Monday, July 6, 2009


So, Sunday is the only day we get the Dallas Morning News now. We used to get it every day, but then when they quit responding to our stop paper requests on vacations, we canceled the subscription. We got an offer for Sunday only, and decided to give it a whirl again. It's an easy whirl, given that the paper is so light and I only allow myself to read the first three graphs of any Rod Dreher or Steve Blow column. But imagine my - no, wait, a little background is an order here. Just a few short years ago, I was responsible for not only cleaning the newspaper bathroom, but also writing all major stories and designing the paper - laying it out, as it's called in newsroom vernacular. So reading the print version of TDMN is not just an exercise in frustration because of some of the writing (btw, Elizabeth Souder rocked that T. Boone Pickens story Sunday), but also because of the design. So imagine my dismay to page through the paper to find this gem - a black and white photo of fireworks. May I just ask how many layers of boneheadedness did that have to go through before it landed in my yard. I can see being an overworked copy editor and it not registering. But doesn't this page go through at least two more layers before it makes it to the press? At some point, shouldn't someone have said, "You know, this is a great photo, but a black and white picture of fireworks is really kinda stupid?" And then it also dawned on me - we can expect more of this.

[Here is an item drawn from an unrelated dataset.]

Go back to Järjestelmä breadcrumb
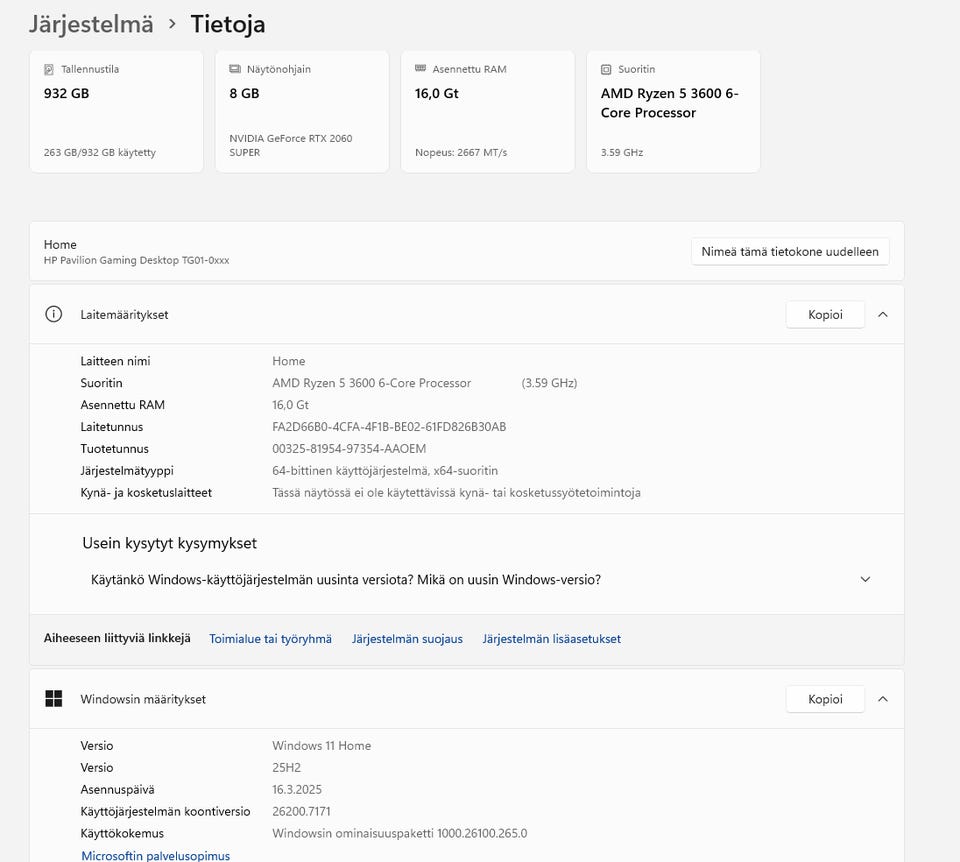Screen dimensions: 960x862 91,24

Through mismanagement - which led to decimating the newsroom and overworking people who were already overworked anyway - there is literally nobody there to say, "Guys, we can't put a freakin' black and white picture of fireworks in the paper." So while I thoroughly intended to mock Dallas' Only Daily for this, all I can really muster is a slow head shake, and going to find a black mourning band for my sleeve. Because really, while this may seem small to many, it's one of many symptoms that this patient is very, very ill. This photo is one of many death rattles over the past year, and management has given every indication they've signed a DNR. Let's sit shiva for the Dallas Morning News, and try to figure out how we're going to accurately tell the story of Dallas in years to come without it.